We are in the midst of an unseasonable rainy season, which has pleasantly cooled the city, but also taught me the desirability of an indoor studio. Yesterday, I played with my found objects on the balcony, deliberately arranging them instead of posing them in different parts of the city. I’m not pleased with the images and (in a moment of irrepresible personification) suspect that the objects themselves felt awkward.
To date, I have gleaned the following objects from rubbish heaps (in chronological order): Teapot, Claypot, Bicycle Tire, Umbrella, and The Gloves. I was given Bench. I found Teapot while wandering around the Houhai land reclamation area. Claypot had been left behind an old (and soon to be razed) village. I found Bicycle Tire next to a bridge and Umbrella had been stuffed into an advertising billboard in Dongmen. The Gloves had been abandoned on granite rocks at the subway construction site, just next to Diwang. Bench came from Zhuhai, the Special Economic Zone on the western banks of the Pearl River Delta, just north of Macau.
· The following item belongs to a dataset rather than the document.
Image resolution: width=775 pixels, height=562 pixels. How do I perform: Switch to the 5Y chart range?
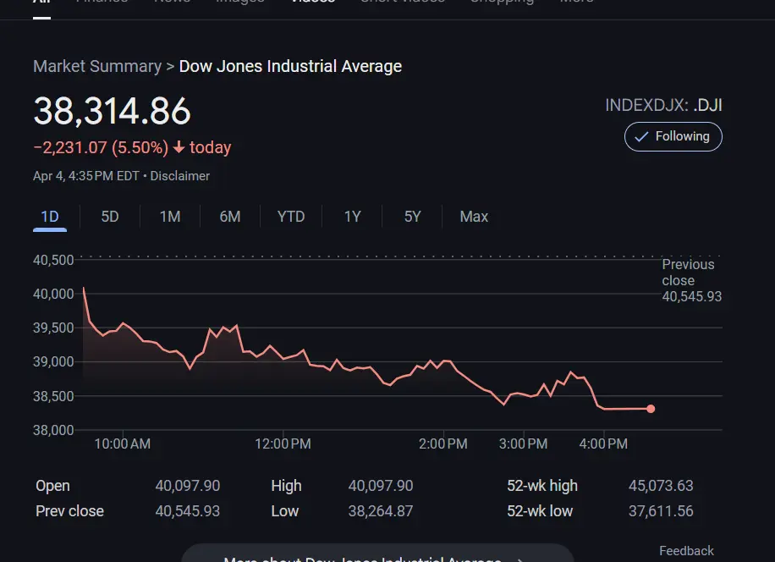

Until I began collecting discarded objects and photographing them throughout the city, I had contented myself with photographing the city. Photographing the city was both a moral-aesthetic and documentary practice. On the one hand, I have enjoyed reframing the city; Shenzhen is not a conventionally beautiful city (no elegantly classic ruins, no early modern architecture, and a penchant for razing mountains and filling in coastline). Consequently, it has taken me time to learn how to see it, without immediately turning from its more obvious problems. This aesthetic repugnance embodied (and continues to embody) a moral position; my refusal to look, to recognize how the city materializes the daily lives of its inhabitants has constituted a refusal to witness those lives. A refusal, in other words, to acknowledge the value of those lives simply because I don’t like the way the city looks.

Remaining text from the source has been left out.